EXERCISE OBJECTIVE:
Restate exactly the lines below, from the one containing "Instruction: Go to first record in navigator" through the final line, and leave out the pictures.
(DATA IN THIS EXERCISE begins)
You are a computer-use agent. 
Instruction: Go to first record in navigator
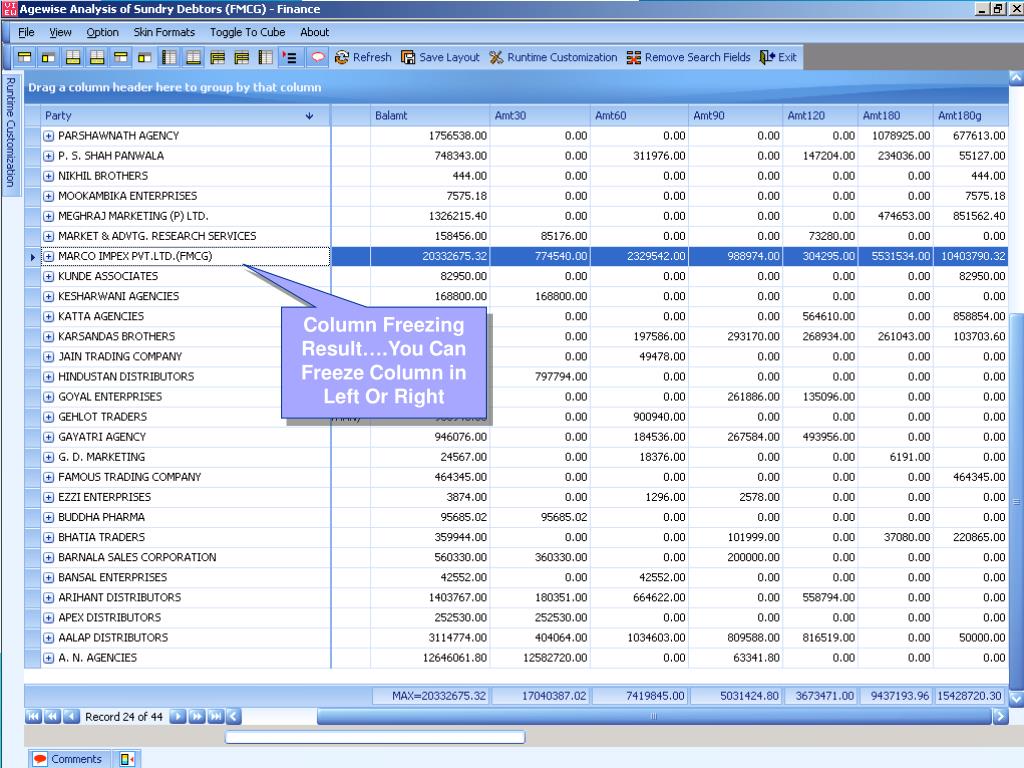coord(34,716)
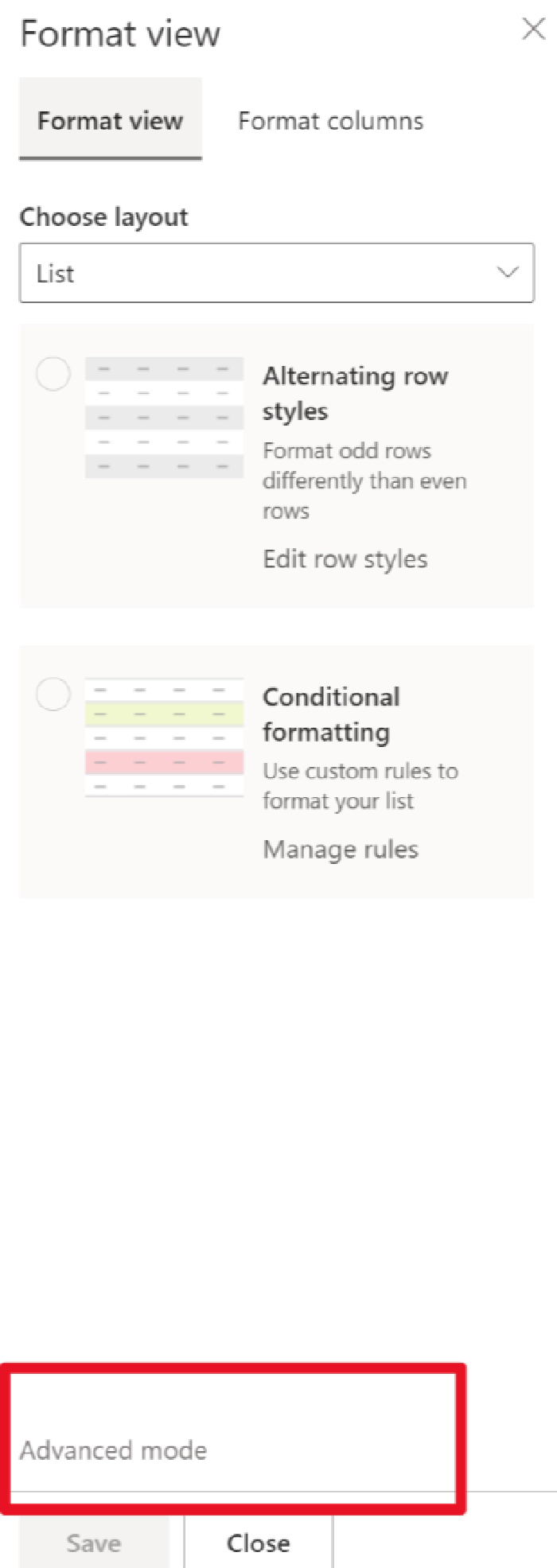
Task: Switch to Advanced mode
Action: pos(113,1450)
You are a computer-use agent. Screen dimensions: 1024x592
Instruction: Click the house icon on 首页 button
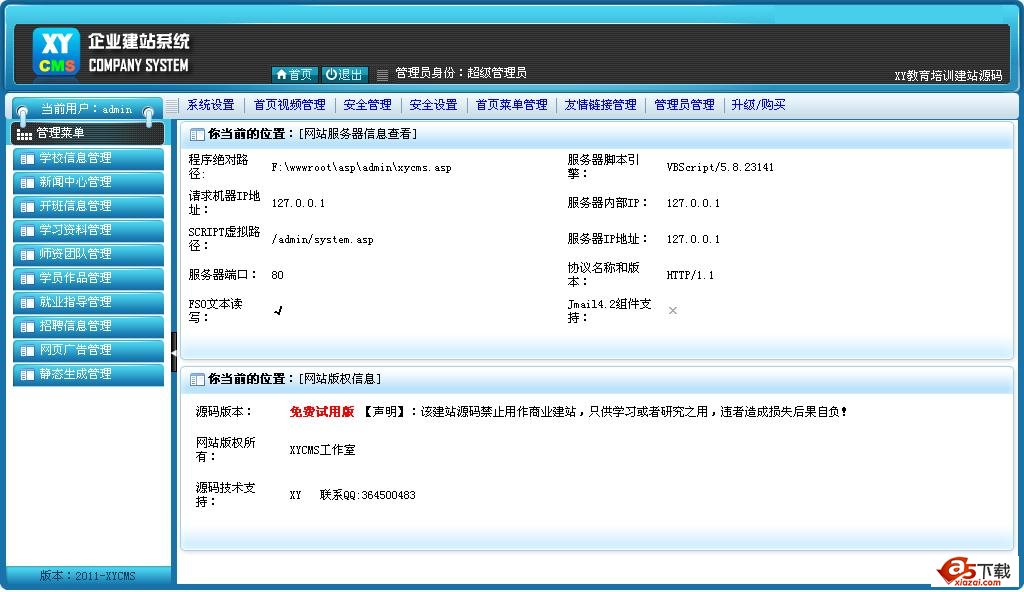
(DATA IN THIS EXERCISE ends)
TASK ANSWER:
Instruction: Go to first record in navigator
coord(34,716)
Task: Switch to Advanced mode
Action: pos(113,1450)
You are a computer-use agent. Screen dimensions: 1024x592
Instruction: Click the house icon on 首页 button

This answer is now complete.